As the expressions in the cases of heresy and secular profession are almost identical, the expulsion of an heretical member from the college must follow the same rule with the expulsion of a fellow from the college, when he refuses to enter into Priest's Orders. But the lay fellow is merely required to relinquish his share in the college endowments, if he does not choose to enter into the clerical profession, and he always retains his right to vote for members of parliament as a Master of Arts of his own college, at the University elections.

In like manner, the heretical member can merely be excluded from the college endowments, and his right to vote for the representatives of the University in parliament cannot possibly be in the slightest degree affected by this ancient Elizabethan statute: he may therefore always remain a member of the general society of the college, but he cannot be a member of the endowed portion of the college, if the college authorities should exercise the full rigour of their power against him, by the letter of the ancient statutes.

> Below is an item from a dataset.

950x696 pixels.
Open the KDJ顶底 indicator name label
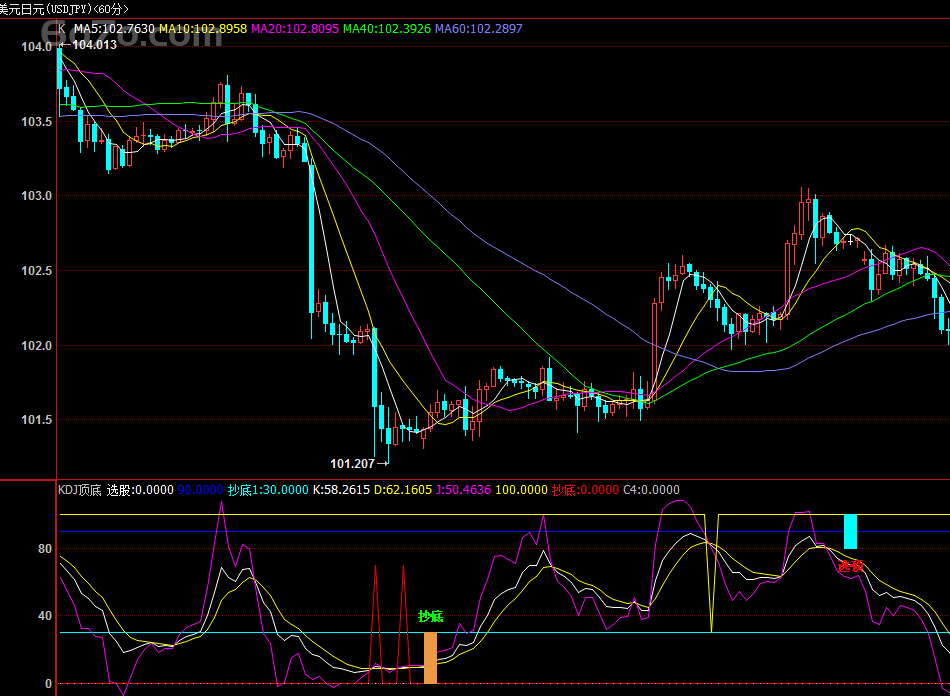coord(80,490)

At the present day, however, public opinion would be more likely to declare itself in favour of the martyr than of the inquisitors under such an obnoxious law, and most persons, who are admitted as scholars or fellows of Trinity College, Cambridge, hold whatever sentiments they may consider right, entirely independent of the ancient college statutes. Indeed the majority of the scholars have probably never read the college statutes, and may not wish to read them.

The principal duties of the scholars consist in reading the lessons in the daily services of the Church of England, in the college chapel, on which occasion one of the chaplains of the college reads all the prayers.

The audience, frequently consisting of large numbers of students, seldom attend to the service read, and their presence is only enforced by constant punishments and admonitions, and it is found that by far the largest quantity of college punishments are inflicted on the absentees from the chapel services.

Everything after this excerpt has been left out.